We ask this question to every candidate we are vetting for our clients: “Tell me about a time when you made a big mistake.” Then we wait to see what they say.

True, confident leaders are not afraid to share a time when they made a mistake. Because the lesson they learned from the experience transcends the initial mistake. Pursuing better, seeking better is the key to strong leadership.

Here are eight (8) wrong approaches to mistakes that matter:

1. Mad Monkey approach: Jumping around making loud noises and pointing fingers. 

2. Chicken approach: Brooding. Let’s sit on these eggs until something ugly hatches. 

3. Possum approach: Let’s play dead. Maybe they’ll go away. 

4. Squirrel on Steroids approach: Trying harder and harder without adapting. 

5. Lounging Cat approach: It’s not that bad, someone will deal with it. 

6. Tiger approach: Attack. 

7. Weasel approach: Blame. 

8. Sloth approach: We’ll deal with this later. 

Tough conversations are never easy, but necessary. Sooner is better than later with mistakes that matter.

Before confronting mistakes:

1. ClarifyGet the facts. What really happened? 

2. Deal with emotion. Never confront while you’re mad, hurt, or pointing fingers. 

3. Plan the conversation. Write down main points. Confrontation almost never goes as planned but plan anyway. 

4. Determine desired behavioral results. What needs to be done?

5. How do you want people to feel when you’re done? Establish emotional outcomes. 

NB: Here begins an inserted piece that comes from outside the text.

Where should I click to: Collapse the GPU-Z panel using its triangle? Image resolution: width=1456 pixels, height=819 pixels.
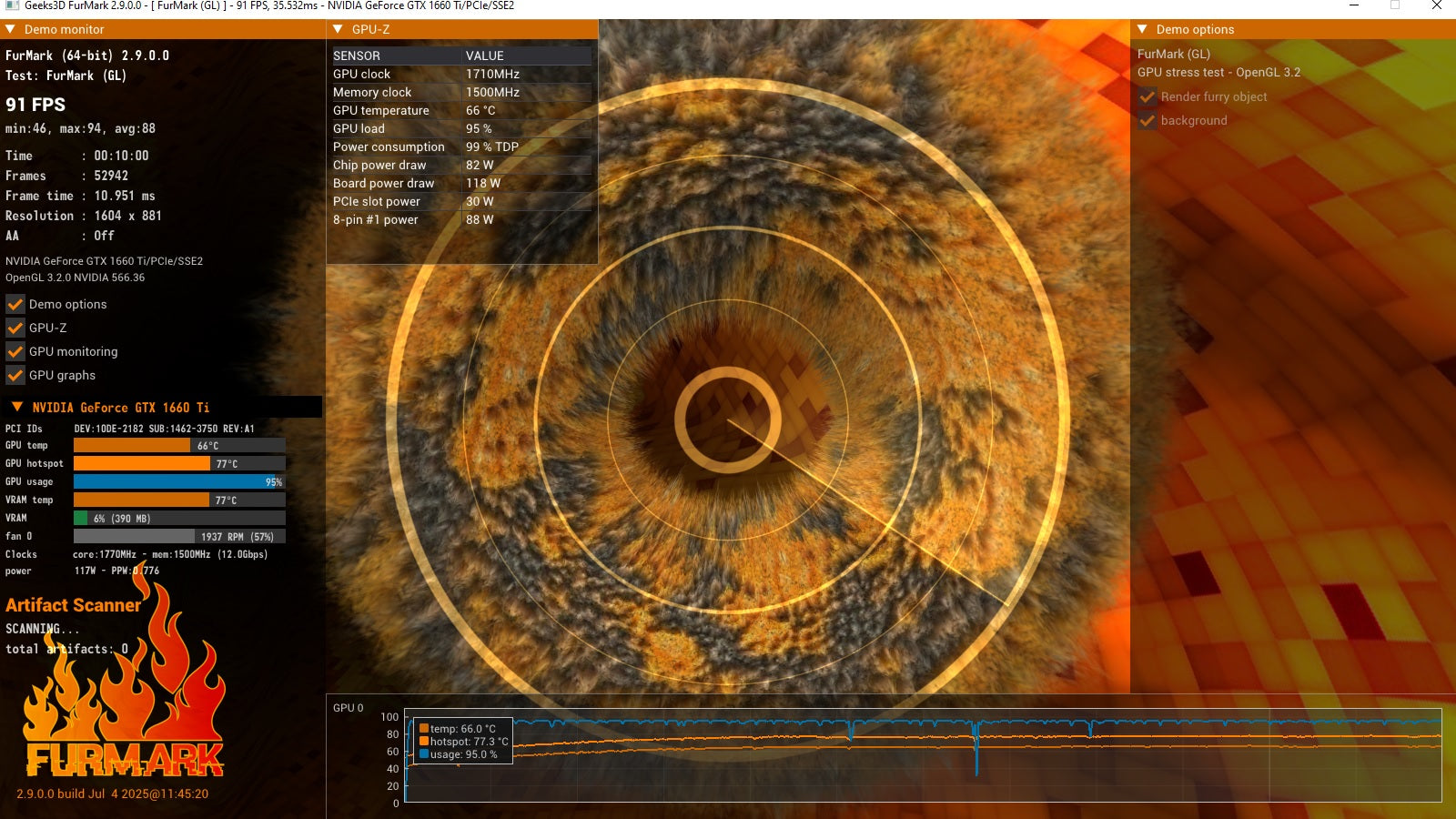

Attitude toward mistakes: 

Pursue better. Seek better, rather than perfect. Arrival is a myth. “You don’t have to go all the way to bright, just make things better.”

Doug Conant, author of TouchPoints.

Four words that change everything: “I Made a Mistake”

When discussing a leadership mistake and the first thing out of their mouth is, “I made a mistake.” Boom! Everything shifts.

Futures emerge after mistakes are owned, not until. Mistakes anchor life in the past until you say, “I messed up.” You look strong when you own mistakes.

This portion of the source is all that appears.